===== EXERCISE MATERIAL

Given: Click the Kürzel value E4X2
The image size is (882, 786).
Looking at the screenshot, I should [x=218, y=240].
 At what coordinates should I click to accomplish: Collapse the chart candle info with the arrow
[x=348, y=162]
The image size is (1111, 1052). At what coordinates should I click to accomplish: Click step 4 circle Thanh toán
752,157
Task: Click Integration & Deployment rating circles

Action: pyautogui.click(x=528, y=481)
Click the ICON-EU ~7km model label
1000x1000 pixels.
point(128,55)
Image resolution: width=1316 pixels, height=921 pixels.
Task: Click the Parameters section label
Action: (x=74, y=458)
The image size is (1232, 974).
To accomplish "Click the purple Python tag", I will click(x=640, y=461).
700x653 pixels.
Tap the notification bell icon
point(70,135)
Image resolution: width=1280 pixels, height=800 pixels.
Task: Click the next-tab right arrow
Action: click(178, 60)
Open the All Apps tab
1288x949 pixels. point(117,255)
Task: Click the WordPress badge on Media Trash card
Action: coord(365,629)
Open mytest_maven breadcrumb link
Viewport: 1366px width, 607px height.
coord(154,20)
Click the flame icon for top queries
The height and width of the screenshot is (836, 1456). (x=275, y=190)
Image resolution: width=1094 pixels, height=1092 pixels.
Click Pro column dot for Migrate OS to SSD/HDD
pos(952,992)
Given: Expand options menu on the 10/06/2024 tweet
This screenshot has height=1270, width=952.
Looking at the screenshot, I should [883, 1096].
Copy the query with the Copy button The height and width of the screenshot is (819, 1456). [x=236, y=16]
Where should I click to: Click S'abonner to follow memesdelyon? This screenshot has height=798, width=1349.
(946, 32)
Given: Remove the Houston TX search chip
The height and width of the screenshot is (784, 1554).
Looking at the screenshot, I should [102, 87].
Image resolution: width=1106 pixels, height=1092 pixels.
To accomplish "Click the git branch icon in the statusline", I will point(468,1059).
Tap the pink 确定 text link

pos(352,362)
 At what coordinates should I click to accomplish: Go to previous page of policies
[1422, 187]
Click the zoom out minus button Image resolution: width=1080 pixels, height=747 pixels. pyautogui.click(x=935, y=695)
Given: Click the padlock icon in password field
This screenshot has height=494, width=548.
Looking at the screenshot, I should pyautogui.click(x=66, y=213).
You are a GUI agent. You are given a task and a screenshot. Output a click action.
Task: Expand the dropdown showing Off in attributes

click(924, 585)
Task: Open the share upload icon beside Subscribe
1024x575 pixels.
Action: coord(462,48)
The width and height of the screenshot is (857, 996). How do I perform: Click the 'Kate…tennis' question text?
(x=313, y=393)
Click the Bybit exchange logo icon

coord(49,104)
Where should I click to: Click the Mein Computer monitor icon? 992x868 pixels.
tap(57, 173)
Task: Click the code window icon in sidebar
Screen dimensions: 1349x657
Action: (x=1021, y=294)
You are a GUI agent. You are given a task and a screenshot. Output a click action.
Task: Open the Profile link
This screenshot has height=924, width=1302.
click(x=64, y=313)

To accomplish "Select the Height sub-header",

==========

> **ACTION ITEM**:
Reproduce the entries exactly, but only from their first line to the line holding "Click the ICON-EU ~7km model label", with that last line kept.

> **WRITTEN SOLUTION**:
Given: Click the Kürzel value E4X2
The image size is (882, 786).
Looking at the screenshot, I should [x=218, y=240].
 At what coordinates should I click to accomplish: Collapse the chart candle info with the arrow
[x=348, y=162]
The image size is (1111, 1052). At what coordinates should I click to accomplish: Click step 4 circle Thanh toán
752,157
Task: Click Integration & Deployment rating circles

Action: pyautogui.click(x=528, y=481)
Click the ICON-EU ~7km model label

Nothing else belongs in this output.